→ **WHAT IS EXPECTED**:
Copy the lines below word for word, starting at the line containing "Where should I" and ending at the line containing "Action: point(89,17)". Leave out the pictures.

→ **DATA LISTING**:
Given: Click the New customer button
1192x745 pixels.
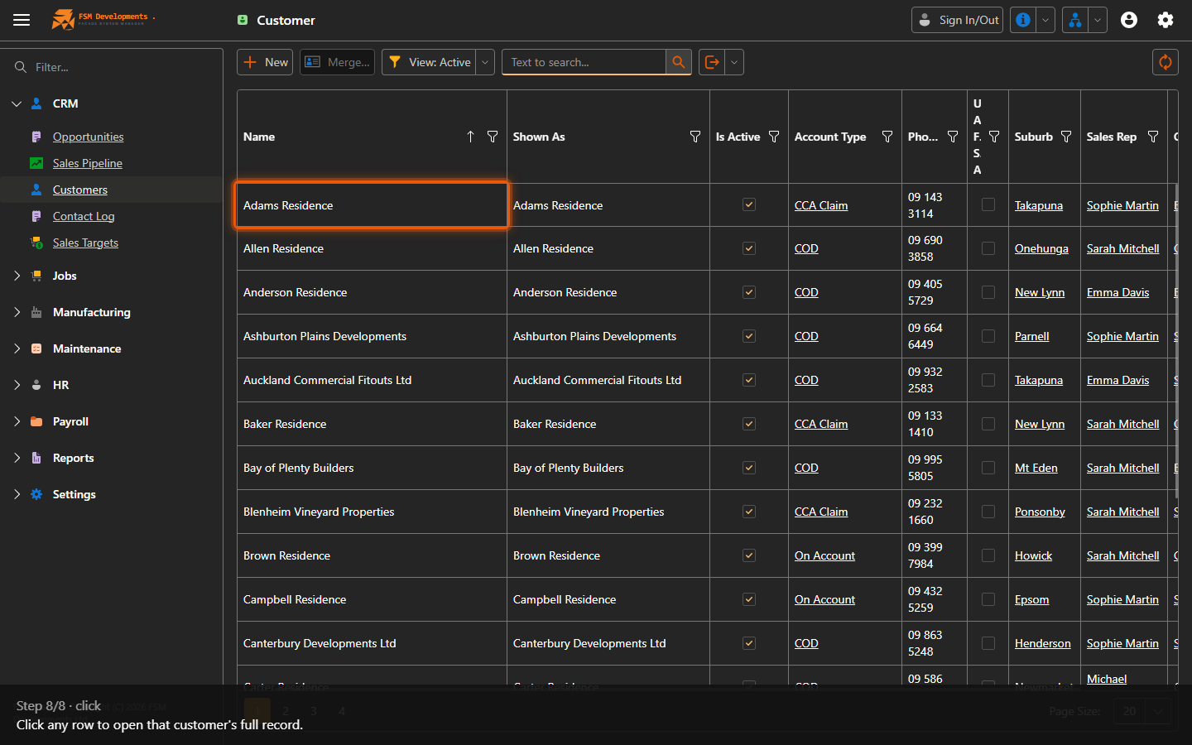Looking at the screenshot, I should [265, 62].
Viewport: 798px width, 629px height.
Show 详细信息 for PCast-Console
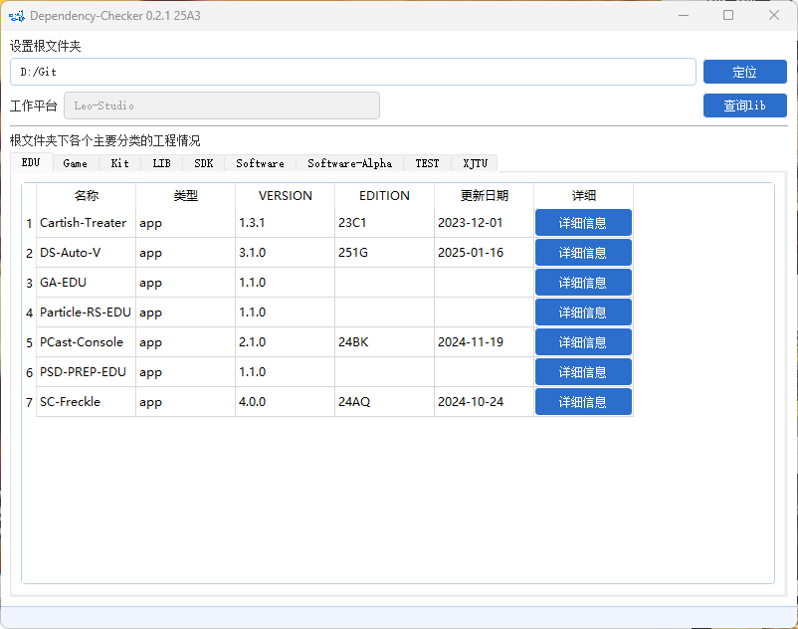pyautogui.click(x=583, y=342)
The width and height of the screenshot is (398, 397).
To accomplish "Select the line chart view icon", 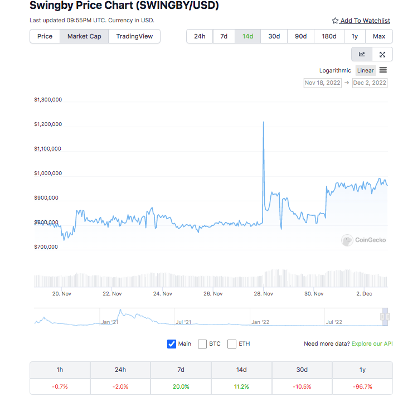I will (362, 54).
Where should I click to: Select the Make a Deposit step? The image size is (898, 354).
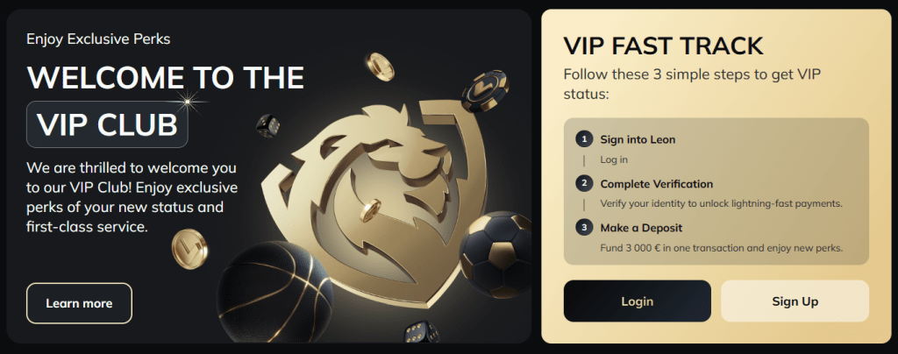[641, 228]
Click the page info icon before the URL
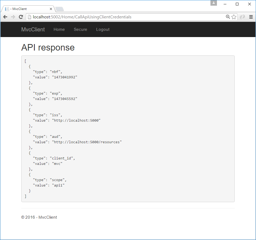The width and height of the screenshot is (256, 240). (30, 17)
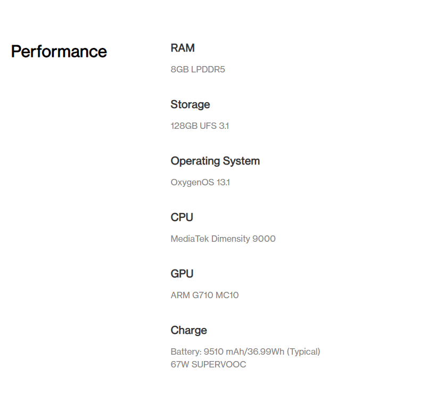Click the number 9000 in CPU value
The height and width of the screenshot is (401, 427).
pyautogui.click(x=264, y=239)
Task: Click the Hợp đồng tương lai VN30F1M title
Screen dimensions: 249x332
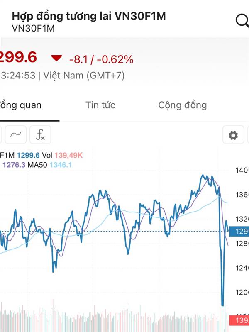Action: point(89,17)
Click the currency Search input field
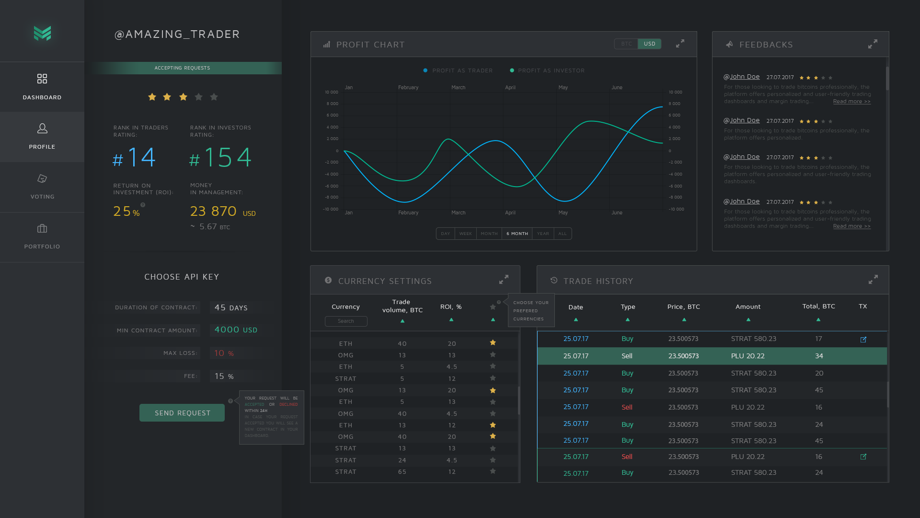This screenshot has height=518, width=920. (x=345, y=321)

→ **RESPONSE BELOW**:
Where should I click to: Select the Make a Deposit step? The image size is (898, 354).
[641, 228]
Click the page info icon before the URL
The width and height of the screenshot is (256, 240). (30, 17)
Click the number 9000 in CPU value
The height and width of the screenshot is (401, 427).
pyautogui.click(x=264, y=239)
Task: Click the Hợp đồng tương lai VN30F1M title
Screen dimensions: 249x332
Action: point(89,17)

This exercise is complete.